People ask which HEIC to JPG converter is “best.” I answer with another question: where are you, and how many files?
I use both online and desktop tools. Not because I love collecting apps — because different situations have different annoyances.
When I stay in the browser
Helping my parents on their laptop
They will not install CopyTrans. They will open a link I send.
Work laptop with install restrictions
IT locked the Microsoft Store. Browser tab is fine.
Ten to eighty photos, once
Drag, convert HEIC to JPG, download ZIP, done. No leftover background service.
Privacy gut-check
For kid birthday photos I prefer tools that decode locally in the browser (WebAssembly-style) instead of uploading to a server I have not read the policy for.
Our tool is in that camp — that is literally why we built it.

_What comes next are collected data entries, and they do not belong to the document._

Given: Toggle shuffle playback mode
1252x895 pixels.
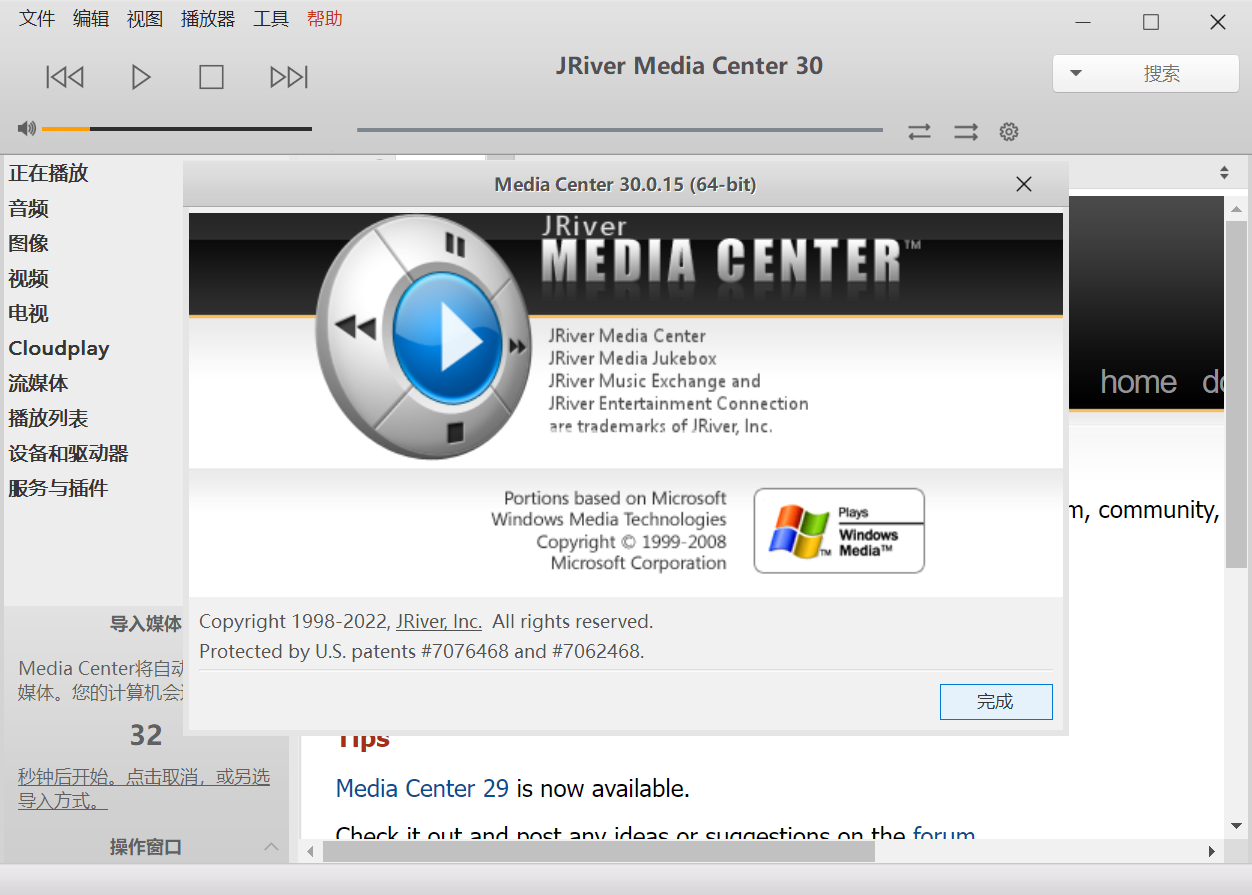Looking at the screenshot, I should [919, 131].
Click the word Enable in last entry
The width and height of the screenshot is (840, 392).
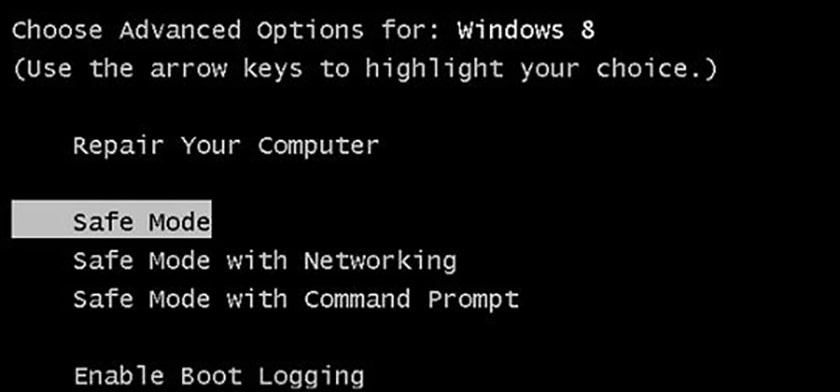[118, 376]
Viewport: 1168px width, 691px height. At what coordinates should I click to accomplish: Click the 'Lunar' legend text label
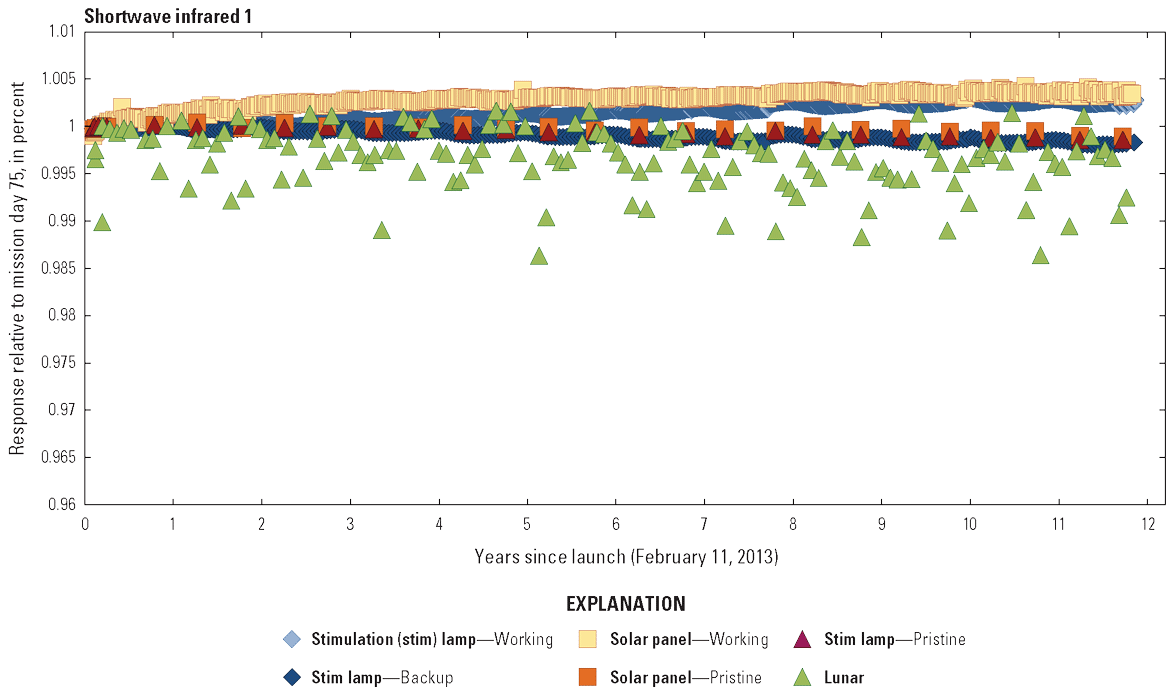[844, 677]

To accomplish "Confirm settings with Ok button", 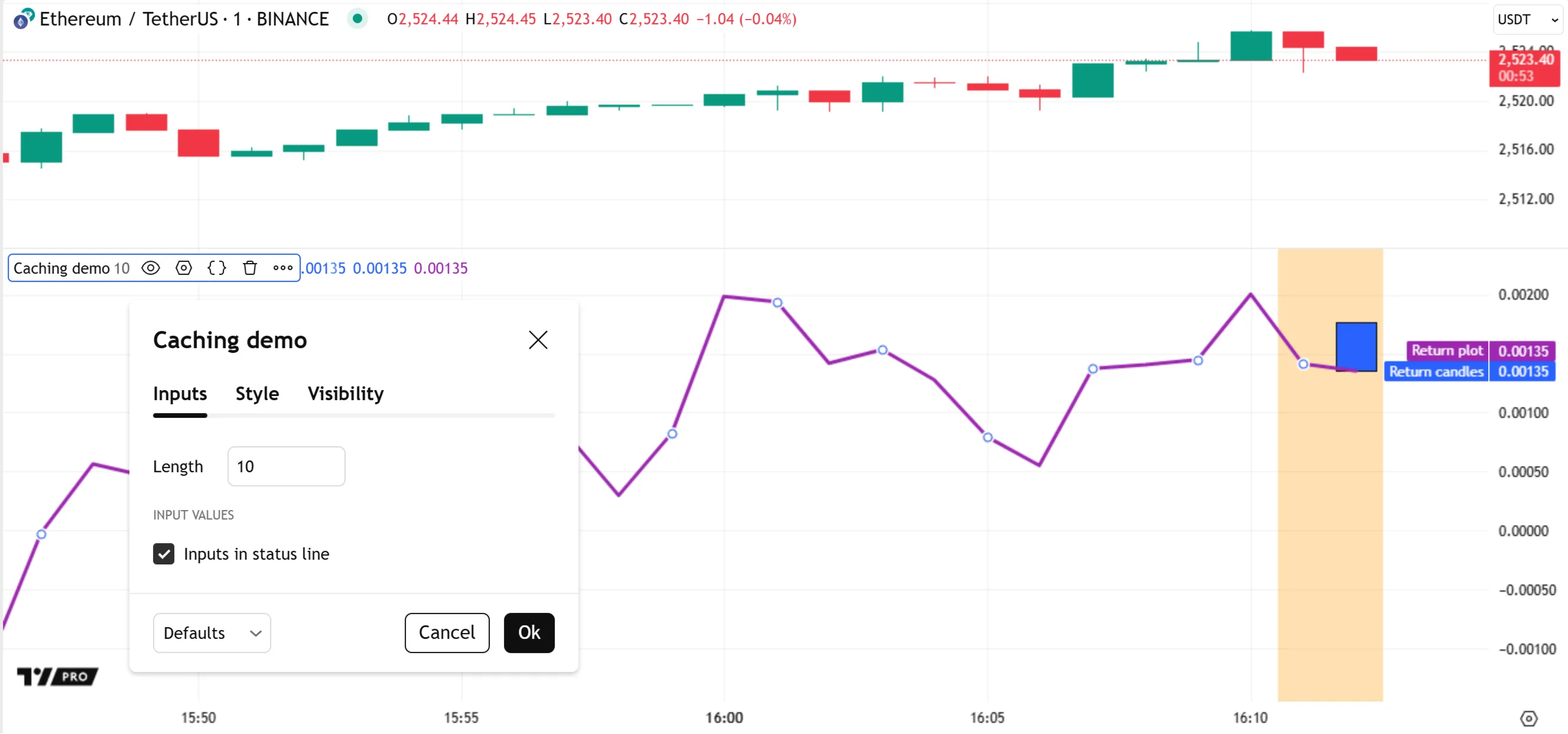I will click(529, 633).
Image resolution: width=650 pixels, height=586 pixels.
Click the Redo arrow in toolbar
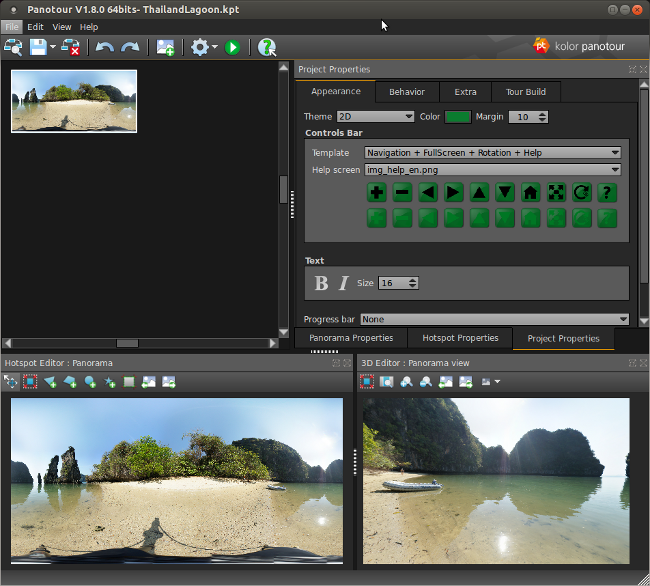click(129, 47)
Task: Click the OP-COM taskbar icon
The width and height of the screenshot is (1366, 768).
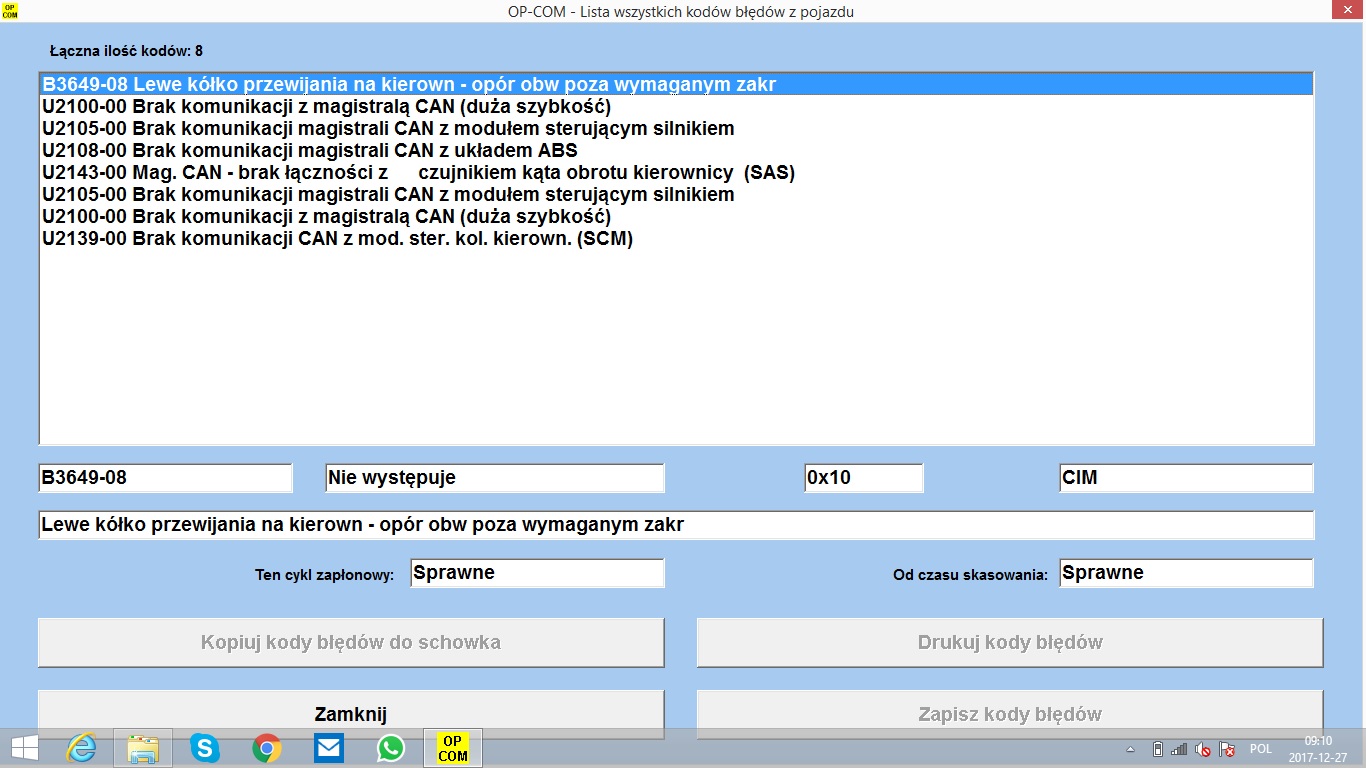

When I install desktop software
Thousands of files offline
On a flight or rural Wi-Fi I use offline converters. Browser tabs are not ideal for 2,000+ images on weak hardware.
Automated folder watch
Some desktop tools re-convert when a folder changes. Niche, but handy for a studio inbox.
HEIC + odd Apple sidecars
Rare formats sometimes need a mature desktop decoder. Online tools catch 99% of iPhone shots; desktop saves the weird 1%.
Things I stopped believing
“Online always uploads your photos”
Read the site. Good ones say processing is local. Bad ones ask you to agree to cloud storage before you see a preview.
“Desktop is always higher quality”
Quality is the encoder settings, not the label on the box. A careful online export at 85% beats a lazy desktop export at default.
“You need HEIC in the filename for SEO”
That is for blog posts about converters, not for your vacation JPGs. Name files for humans.
Rough comparison (how I think about it)
| Situation | Online | Desktop |
|---|---|---|
| Quick share with family | ✓ first choice | Overkill |
| Locked-down PC | ✓ | Maybe blocked |
| 2,000+ archive | Chunk online or desktop | ✓ often easier |
| No internet | ✗ | ✓ |
| Privacy-sensitive | Pick local browser tool | Offline desktop |
Free tiers and limits
Online tools may cap file size or count per session. Desktop “free” versions sometimes watermark or nag.
I would rather hit a clear limit than discover later my photos sat on a server for thirty days. Check privacy policy once.
What about the Microsoft Store HEIF extension?
That is for viewing, not batch convert heic to jpg for upload elsewhere. I install it sometimes. I still convert when sending files to non-Apple people.
My default decision tree
- Few files, normal PC → browser
- Many files, good RAM → browser in chunks
- Many files, weak PC or offline → desktop
- Someone else’s computer → send them a link
Not glamorous. Works.
If you are deciding right now and only have five minutes: try online HEIC to JPG first. Install desktop software when you hit a limit or go offline.
Both are fine. The best converter is the one you can actually run on the machine in front of you.